Il n’existe pas de thérapie approuvée pour l’HPP. Actuellement, la gestion est essentiellement palliative et symptomatique et destinée à maintenir l’équilibre en calcium. On peut aussi faire des interventions physiques, occupationnelles, dentaires et orthopédiques selon le besoin.
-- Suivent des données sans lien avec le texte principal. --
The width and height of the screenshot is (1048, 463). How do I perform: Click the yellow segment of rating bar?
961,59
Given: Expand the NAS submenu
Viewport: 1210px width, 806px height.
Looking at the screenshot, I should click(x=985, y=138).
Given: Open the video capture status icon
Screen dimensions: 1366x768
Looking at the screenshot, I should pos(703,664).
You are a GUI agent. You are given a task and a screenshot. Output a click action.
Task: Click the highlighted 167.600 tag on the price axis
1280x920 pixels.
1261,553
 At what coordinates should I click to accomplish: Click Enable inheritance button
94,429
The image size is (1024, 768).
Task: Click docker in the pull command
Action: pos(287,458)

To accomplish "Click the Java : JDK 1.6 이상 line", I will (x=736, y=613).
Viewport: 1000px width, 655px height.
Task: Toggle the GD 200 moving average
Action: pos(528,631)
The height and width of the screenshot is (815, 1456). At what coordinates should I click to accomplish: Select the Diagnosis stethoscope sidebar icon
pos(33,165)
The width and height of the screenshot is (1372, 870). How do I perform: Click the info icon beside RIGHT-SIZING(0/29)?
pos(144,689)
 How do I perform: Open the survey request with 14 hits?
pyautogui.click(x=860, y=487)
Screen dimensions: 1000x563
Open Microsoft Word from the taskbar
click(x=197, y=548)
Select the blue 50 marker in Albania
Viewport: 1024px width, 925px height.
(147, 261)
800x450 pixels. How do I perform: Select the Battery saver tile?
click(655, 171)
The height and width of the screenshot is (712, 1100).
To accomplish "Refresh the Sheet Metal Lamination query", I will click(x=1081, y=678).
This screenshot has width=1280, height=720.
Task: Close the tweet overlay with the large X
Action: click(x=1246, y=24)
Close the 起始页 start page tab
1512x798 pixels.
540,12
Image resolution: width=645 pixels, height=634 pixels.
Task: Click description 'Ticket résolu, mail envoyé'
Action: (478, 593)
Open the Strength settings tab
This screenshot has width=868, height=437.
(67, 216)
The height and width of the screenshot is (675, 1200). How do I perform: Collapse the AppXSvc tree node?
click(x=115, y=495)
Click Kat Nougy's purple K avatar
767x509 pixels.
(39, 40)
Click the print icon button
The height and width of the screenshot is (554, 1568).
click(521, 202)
En raison de l’absence de traitements approuvés pour l’HPP, les patients atteints de cette maladie cherchent à soulager leurs symptômes en consultant de nombreux spécialistes médicaux (Whyte 2002):
- L’hypercalcémie chez les nourrissons peut exiger de restreindre l’apport en calcium alimentaire ou d’administrer des diurétiques. Il faut toutefois procéder avec précaution afin de ne pas augmenter la déminéralisation squelettique résultant de la maladie elle-même37. Des injections sous-cutanées de calcitonine de saumon peuvent également permettre de réduire l’hypercalcémie des patients atteints de HPP38. Certaines formes de la vitamine D et les compléments minéraux généralement utilisés pour le rachitisme ou l’ostéomalacie ne doivent pas être utilisés, sauf en cas de déficience, étant donné que les taux sanguins d’ions calcium (Ca2+), de phosphate inorganique (Pi) et les métabolites de la vitamine D ne sont généralement pas réduits39.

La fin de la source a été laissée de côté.